こんな言い方で、昨日までの波子隅が口を割るとは思えなかった。
“フン、有益な情報をいっぱいゲロしてやったさ。 アメリカみたく、情報と引き換えに譲歩して欲しいね。 その辺の話が出ないなら、もうお口にチャックするぜ”

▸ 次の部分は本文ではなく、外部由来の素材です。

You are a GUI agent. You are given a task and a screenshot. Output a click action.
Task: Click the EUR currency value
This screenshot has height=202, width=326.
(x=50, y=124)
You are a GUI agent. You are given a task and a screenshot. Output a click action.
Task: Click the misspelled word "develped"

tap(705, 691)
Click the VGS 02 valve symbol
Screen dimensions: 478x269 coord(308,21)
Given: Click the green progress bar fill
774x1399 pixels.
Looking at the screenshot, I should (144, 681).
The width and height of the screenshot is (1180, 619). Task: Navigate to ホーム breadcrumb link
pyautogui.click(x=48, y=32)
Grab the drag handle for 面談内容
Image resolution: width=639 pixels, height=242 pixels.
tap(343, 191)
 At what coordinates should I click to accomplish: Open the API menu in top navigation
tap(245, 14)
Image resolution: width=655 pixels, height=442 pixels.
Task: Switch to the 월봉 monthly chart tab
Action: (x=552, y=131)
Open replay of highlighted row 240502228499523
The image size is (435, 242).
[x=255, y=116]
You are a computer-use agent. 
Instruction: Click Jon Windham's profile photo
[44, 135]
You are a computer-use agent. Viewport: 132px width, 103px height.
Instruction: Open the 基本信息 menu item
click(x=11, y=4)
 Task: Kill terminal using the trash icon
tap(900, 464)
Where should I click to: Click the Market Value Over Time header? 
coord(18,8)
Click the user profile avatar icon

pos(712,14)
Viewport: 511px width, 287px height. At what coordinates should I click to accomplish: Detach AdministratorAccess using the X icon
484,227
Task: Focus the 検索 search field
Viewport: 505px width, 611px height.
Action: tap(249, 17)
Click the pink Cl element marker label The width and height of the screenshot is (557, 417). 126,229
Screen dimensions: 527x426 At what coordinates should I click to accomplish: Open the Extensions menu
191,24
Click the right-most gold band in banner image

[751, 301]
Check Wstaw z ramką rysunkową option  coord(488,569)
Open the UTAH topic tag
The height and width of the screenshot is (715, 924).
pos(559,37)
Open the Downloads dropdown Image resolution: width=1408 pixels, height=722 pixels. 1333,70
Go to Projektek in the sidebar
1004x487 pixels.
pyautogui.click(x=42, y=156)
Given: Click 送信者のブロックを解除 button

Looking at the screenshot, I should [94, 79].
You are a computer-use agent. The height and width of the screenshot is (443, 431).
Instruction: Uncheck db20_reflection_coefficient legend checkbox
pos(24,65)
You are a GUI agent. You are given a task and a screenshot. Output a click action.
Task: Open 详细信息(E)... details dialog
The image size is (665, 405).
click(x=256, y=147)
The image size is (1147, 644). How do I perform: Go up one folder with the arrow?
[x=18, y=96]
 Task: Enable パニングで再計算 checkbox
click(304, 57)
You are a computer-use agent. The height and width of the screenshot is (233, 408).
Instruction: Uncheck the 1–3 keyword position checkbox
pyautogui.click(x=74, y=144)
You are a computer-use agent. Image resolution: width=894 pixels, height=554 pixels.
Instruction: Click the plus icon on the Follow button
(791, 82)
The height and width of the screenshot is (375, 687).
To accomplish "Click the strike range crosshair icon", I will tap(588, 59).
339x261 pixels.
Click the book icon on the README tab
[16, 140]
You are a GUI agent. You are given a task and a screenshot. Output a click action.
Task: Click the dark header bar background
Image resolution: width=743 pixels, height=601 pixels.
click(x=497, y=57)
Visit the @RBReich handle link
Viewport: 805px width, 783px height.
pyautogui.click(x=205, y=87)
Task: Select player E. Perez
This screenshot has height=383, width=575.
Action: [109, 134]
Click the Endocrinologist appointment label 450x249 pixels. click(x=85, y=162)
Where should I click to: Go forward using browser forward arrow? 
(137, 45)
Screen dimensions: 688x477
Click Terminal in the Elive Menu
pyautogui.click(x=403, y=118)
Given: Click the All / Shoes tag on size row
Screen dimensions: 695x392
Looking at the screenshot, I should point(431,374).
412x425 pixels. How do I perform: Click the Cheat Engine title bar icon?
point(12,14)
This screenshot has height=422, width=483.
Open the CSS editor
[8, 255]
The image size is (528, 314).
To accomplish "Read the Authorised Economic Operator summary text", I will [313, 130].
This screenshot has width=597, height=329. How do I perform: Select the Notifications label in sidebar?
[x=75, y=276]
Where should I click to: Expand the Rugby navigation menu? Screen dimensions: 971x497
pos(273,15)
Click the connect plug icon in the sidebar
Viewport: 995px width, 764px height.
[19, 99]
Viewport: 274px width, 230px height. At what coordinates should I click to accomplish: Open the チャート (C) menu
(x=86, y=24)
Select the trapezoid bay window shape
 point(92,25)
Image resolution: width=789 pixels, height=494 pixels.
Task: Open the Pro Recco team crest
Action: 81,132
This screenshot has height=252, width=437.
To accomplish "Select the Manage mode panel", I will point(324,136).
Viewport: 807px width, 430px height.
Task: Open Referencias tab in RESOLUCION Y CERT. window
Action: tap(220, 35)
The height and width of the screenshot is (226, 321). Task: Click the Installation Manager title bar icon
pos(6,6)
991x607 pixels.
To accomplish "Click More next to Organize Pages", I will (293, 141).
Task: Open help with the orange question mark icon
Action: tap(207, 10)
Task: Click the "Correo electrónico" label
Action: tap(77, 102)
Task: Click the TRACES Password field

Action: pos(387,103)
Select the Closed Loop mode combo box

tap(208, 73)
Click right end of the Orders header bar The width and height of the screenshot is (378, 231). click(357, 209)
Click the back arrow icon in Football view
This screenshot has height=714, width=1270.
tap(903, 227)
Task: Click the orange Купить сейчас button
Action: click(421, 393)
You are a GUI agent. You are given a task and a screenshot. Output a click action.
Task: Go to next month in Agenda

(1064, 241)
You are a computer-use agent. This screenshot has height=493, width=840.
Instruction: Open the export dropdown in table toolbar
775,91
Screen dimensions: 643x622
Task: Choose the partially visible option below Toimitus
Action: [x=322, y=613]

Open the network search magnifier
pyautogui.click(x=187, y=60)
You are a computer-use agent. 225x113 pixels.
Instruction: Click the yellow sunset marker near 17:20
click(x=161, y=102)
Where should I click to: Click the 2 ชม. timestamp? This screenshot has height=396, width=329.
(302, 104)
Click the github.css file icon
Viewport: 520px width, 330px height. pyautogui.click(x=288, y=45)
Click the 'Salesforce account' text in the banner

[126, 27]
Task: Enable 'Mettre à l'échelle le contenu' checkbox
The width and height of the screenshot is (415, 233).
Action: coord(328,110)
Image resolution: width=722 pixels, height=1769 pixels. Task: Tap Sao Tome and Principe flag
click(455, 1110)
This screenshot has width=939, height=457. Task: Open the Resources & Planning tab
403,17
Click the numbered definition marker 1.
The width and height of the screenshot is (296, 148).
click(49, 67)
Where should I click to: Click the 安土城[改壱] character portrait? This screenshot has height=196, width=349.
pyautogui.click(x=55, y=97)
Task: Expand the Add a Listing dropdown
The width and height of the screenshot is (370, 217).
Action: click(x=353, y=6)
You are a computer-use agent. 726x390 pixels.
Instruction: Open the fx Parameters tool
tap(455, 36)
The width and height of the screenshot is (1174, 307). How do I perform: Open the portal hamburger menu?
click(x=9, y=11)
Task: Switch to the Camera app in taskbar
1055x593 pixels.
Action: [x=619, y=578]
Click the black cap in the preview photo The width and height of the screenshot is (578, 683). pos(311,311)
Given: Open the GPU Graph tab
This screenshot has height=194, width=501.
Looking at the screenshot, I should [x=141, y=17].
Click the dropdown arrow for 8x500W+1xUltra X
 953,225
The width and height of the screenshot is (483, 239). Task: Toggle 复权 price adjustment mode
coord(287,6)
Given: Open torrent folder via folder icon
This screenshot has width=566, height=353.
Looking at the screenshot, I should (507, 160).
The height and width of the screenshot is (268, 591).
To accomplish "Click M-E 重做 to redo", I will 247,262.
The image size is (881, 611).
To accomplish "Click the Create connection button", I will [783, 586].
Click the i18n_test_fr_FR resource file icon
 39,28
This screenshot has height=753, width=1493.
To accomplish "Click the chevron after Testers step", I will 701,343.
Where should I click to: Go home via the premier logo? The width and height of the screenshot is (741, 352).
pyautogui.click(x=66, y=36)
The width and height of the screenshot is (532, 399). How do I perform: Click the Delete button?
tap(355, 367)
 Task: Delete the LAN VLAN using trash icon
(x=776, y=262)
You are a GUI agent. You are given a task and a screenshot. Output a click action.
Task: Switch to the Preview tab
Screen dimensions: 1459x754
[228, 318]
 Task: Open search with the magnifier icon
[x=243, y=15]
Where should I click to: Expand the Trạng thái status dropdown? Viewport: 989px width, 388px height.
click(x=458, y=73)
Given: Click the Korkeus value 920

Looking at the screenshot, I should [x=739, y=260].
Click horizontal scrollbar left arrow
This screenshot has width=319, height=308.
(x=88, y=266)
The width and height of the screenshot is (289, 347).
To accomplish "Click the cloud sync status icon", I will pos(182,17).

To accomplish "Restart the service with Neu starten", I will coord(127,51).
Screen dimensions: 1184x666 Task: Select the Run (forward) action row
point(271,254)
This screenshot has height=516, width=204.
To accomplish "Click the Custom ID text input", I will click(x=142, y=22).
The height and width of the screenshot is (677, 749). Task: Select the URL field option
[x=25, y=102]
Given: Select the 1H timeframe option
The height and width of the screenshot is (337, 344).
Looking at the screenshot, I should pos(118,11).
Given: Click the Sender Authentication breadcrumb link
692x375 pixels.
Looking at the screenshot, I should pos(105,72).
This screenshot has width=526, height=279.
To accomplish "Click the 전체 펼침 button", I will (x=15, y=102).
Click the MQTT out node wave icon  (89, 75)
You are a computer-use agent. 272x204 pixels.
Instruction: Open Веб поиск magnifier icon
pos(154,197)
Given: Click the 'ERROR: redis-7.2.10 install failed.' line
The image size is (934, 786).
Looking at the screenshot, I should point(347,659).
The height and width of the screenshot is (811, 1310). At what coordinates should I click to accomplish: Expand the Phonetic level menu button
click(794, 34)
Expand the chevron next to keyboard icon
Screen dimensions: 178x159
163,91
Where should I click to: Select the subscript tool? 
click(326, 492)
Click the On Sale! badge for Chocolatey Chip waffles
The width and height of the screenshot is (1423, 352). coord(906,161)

正に、譲る気もなければ、自分の罪など喋らないと言っている。 裏を返せば、何かを隠していると言って良いぐらいだ。
このやり取りを含めて全て見ていた警務官だが。
「別段、木葉刑事が波子隅に詰め寄ったり、触れたりする事もなく」
“御宅さんが罪を認めないと、身勝手にされた人は浮かばないよ”
「と、立ち去り。 また、波子隅も」
“死んだ人間に何の力が有るんだよ。 化けて出れるもんならば、出てみやがれってんだ。 幽霊だの化け物だの、居ればの話だがなっ”
「こう言っては、留置場へ」
話を聞く美田園管理官は、それでこの変化など想像が出来ず。
「どうして、何で話す気に…」
警務官は、困った顔のままに。
「それが・・波子隅は視た、と」
その話に、尚形係長が。
「おいっ、その話は止せ」
止めに入るのだが。
「何か? 全て話なさいっ」
美田園管理官が警務官に向き直る。
「あ、はぁ」
自分から言おうとしながら、問われると口を濁す警務官で。
「夢でも見たとしか言えない話ですが。 波子隅は、自殺した女子高生や自分が殺したアイドルの女性の幽霊を視た、と…」
「幽霊・・」
呟くだけした美田園管理官で、また波子隅の方を見ると。